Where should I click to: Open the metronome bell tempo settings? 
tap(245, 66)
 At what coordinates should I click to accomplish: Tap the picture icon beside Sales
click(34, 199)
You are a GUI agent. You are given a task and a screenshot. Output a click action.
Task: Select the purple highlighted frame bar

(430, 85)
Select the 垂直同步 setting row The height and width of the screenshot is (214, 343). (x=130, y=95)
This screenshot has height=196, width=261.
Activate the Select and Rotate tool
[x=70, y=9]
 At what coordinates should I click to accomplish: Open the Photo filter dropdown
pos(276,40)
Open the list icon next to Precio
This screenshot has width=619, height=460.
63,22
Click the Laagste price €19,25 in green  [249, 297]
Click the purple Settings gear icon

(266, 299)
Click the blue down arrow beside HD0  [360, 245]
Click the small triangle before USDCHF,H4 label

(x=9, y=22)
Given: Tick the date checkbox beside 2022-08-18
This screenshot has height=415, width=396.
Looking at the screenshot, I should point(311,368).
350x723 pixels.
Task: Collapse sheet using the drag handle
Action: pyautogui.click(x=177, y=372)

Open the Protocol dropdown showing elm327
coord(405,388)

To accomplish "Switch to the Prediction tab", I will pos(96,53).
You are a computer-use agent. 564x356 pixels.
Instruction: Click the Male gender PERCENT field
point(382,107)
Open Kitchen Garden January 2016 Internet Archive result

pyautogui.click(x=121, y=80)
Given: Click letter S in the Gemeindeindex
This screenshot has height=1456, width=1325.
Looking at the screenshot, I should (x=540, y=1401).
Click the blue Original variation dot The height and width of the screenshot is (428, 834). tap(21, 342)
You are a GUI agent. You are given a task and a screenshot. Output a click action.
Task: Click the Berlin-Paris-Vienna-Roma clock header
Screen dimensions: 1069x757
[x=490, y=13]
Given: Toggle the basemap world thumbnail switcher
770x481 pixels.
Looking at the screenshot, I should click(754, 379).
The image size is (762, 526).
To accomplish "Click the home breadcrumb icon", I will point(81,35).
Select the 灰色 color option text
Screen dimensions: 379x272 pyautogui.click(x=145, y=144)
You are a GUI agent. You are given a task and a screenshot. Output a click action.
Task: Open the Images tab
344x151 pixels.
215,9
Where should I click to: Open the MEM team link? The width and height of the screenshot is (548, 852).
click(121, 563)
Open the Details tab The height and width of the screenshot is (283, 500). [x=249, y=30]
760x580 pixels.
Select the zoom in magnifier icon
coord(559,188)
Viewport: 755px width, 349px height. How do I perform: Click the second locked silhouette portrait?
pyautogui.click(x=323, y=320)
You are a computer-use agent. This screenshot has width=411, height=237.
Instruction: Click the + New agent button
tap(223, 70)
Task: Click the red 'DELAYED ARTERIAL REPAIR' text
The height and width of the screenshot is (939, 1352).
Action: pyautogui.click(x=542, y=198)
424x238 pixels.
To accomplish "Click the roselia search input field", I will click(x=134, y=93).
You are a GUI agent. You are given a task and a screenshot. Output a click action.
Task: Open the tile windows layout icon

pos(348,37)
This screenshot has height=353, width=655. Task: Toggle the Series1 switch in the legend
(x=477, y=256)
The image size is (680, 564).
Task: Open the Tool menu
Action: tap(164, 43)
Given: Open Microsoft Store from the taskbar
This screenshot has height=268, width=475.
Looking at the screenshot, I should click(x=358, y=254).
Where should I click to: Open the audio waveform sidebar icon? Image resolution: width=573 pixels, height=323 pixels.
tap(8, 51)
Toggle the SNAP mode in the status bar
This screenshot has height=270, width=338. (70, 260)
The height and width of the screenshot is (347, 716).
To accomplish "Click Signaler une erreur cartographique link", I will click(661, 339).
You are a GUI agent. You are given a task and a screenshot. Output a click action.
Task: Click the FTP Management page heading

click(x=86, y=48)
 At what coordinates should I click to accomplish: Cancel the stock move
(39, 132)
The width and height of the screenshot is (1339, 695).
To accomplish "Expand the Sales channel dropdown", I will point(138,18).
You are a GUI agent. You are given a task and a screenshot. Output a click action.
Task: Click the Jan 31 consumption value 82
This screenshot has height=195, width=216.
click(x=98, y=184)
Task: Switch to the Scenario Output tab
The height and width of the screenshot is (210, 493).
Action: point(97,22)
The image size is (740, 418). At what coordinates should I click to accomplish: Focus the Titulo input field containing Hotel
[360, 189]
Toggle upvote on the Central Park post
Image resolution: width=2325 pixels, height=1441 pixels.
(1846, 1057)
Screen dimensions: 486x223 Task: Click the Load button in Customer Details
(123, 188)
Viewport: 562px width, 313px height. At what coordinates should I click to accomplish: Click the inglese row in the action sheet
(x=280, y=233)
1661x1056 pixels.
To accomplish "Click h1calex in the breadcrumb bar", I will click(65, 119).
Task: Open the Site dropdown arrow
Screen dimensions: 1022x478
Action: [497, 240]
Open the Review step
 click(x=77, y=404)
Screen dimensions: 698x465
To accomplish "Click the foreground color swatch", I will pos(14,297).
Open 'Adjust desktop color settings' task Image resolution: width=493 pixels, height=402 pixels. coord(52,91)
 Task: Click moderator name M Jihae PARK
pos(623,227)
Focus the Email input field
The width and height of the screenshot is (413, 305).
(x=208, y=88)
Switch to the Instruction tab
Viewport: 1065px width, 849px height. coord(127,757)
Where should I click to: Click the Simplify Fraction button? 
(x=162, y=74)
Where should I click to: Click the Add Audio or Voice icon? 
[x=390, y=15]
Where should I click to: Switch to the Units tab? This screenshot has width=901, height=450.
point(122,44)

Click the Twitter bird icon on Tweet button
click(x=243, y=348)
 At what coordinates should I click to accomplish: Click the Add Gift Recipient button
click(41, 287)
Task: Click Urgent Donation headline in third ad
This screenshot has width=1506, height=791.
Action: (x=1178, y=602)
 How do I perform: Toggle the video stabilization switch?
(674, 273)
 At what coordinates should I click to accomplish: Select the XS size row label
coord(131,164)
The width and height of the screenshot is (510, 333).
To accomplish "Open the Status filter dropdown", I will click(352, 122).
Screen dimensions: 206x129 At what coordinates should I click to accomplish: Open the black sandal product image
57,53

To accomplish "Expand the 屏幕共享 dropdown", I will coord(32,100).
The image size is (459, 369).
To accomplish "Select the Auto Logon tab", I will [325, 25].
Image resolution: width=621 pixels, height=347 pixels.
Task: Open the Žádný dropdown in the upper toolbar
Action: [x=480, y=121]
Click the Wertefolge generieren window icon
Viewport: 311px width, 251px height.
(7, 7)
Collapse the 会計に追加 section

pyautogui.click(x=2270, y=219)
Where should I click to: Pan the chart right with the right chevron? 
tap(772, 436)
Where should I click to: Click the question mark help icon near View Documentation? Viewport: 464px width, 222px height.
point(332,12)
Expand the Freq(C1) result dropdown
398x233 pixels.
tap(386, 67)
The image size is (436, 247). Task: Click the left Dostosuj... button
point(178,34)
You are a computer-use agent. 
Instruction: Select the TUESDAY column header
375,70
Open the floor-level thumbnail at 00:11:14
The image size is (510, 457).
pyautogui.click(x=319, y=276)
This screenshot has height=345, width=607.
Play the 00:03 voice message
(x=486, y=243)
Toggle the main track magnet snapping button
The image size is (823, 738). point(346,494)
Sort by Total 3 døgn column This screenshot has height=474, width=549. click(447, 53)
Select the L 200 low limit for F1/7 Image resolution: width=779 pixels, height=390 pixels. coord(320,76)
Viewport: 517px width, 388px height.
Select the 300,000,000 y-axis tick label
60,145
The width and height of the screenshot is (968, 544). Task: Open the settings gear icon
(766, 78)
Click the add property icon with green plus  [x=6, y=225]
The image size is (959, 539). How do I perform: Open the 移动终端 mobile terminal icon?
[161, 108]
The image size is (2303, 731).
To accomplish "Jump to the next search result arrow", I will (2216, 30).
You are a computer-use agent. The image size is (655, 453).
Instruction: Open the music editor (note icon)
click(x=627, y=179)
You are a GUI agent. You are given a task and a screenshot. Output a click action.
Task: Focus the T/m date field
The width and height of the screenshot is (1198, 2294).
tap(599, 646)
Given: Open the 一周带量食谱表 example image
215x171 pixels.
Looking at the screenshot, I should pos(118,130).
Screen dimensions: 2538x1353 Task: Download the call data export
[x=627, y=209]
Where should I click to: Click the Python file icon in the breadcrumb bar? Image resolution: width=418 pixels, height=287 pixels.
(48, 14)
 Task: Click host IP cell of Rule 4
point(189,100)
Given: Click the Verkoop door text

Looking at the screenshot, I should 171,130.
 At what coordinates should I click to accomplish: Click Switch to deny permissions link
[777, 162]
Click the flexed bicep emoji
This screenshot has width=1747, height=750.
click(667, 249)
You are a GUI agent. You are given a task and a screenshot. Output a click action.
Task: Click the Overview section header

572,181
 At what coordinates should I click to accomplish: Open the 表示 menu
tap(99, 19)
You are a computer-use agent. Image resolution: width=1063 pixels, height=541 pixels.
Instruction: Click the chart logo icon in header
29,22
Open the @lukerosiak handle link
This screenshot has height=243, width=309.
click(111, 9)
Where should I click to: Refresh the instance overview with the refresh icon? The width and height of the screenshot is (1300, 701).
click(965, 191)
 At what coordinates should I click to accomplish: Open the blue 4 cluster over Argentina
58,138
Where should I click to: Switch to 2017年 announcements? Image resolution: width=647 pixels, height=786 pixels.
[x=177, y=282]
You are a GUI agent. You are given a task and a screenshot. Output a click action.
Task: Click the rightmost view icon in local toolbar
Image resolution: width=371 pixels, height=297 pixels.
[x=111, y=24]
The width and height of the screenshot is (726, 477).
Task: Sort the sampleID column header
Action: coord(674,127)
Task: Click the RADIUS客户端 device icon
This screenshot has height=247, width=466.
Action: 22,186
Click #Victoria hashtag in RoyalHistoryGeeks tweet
-- -- --
_WHAT YOU WILL DO_
Rewrite the lines from the line containing "Click the blue Original" to the line containing "[x=490, y=13]", replacing "clock header" with "clock label" and leaving everything else unchanged.

_SOLUTION TO THIS EXERCISE_
Click the blue Original variation dot The height and width of the screenshot is (428, 834). tap(21, 342)
You are a GUI agent. You are given a task and a screenshot. Output a click action.
Task: Click the Berlin-Paris-Vienna-Roma clock label
Screen dimensions: 1069x757
[x=490, y=13]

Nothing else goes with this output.